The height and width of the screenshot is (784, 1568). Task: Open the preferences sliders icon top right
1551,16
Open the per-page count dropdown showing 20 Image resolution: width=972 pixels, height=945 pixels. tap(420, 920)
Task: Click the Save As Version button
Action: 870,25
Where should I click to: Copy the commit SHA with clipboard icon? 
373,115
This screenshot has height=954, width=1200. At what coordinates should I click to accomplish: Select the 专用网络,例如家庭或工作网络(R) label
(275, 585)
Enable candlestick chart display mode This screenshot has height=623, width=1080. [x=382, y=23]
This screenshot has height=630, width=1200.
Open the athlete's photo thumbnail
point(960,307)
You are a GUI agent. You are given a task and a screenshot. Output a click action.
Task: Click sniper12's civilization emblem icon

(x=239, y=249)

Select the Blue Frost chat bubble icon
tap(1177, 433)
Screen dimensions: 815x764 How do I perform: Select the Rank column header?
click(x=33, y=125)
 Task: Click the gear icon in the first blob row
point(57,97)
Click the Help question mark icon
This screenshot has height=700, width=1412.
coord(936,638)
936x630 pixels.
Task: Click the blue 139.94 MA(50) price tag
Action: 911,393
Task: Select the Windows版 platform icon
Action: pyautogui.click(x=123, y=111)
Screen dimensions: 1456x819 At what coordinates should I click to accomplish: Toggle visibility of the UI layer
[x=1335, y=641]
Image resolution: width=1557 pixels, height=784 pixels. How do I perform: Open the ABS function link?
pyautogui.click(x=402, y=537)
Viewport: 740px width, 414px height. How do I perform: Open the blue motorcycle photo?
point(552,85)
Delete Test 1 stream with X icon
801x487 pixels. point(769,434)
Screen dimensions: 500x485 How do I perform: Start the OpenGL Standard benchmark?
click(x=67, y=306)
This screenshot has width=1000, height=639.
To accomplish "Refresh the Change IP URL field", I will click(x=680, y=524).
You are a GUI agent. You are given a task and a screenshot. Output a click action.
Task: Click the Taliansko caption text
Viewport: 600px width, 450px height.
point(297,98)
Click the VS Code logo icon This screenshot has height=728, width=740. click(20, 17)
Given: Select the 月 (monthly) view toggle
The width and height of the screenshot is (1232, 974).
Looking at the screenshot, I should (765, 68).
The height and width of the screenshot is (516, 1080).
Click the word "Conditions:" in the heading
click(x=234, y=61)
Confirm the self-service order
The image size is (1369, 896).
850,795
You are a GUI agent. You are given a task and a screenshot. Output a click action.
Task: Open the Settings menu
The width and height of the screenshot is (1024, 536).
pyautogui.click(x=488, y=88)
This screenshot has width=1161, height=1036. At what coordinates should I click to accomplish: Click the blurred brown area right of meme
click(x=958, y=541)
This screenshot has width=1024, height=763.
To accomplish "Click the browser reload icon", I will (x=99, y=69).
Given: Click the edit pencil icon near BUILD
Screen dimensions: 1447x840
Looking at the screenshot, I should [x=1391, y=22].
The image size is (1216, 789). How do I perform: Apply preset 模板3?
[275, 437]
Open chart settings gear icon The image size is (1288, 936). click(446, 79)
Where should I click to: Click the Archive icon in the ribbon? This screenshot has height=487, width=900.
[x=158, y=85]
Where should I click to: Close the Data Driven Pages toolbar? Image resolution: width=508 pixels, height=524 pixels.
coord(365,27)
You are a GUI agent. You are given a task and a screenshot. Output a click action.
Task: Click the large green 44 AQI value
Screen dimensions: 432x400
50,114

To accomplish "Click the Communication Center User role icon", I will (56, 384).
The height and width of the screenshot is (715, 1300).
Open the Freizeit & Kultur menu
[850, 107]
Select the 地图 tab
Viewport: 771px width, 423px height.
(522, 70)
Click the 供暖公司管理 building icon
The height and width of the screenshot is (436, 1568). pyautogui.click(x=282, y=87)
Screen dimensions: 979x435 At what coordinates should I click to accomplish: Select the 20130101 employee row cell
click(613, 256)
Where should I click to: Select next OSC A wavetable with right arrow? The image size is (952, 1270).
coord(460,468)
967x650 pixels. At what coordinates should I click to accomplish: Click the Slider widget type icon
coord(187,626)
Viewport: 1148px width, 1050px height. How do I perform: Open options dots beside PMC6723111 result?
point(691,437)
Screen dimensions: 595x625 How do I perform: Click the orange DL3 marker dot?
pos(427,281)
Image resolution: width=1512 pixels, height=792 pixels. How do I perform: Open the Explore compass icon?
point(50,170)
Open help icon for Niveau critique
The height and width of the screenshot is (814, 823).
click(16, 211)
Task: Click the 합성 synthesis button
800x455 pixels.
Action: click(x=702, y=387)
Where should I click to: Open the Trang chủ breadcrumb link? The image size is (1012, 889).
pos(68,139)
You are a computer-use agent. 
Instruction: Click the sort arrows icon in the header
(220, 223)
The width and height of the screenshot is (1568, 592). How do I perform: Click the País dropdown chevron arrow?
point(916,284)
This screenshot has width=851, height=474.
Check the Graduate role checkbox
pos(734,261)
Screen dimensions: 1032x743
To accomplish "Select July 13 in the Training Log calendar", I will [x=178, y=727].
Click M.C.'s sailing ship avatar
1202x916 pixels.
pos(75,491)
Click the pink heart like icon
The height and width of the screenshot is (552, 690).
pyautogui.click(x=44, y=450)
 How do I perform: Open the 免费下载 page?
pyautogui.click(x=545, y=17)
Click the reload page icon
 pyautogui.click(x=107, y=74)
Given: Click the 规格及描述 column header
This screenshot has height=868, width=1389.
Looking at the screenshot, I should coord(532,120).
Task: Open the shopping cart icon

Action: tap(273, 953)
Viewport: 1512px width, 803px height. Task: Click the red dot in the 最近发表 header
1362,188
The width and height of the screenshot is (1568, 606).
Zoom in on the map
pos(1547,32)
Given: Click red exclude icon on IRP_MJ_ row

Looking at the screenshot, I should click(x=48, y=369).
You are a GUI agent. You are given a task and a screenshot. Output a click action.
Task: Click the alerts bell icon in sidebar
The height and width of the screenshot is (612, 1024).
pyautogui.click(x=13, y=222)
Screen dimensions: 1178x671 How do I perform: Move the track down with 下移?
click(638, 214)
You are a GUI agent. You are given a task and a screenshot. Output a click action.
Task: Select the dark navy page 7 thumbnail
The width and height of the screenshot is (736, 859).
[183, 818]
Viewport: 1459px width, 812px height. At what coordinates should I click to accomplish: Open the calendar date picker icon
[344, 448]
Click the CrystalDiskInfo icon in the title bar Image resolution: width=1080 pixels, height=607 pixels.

..........

What the task requires.
The count, and nothing else: how many lines of the entries contain the word "will"?

Exercise solution.
4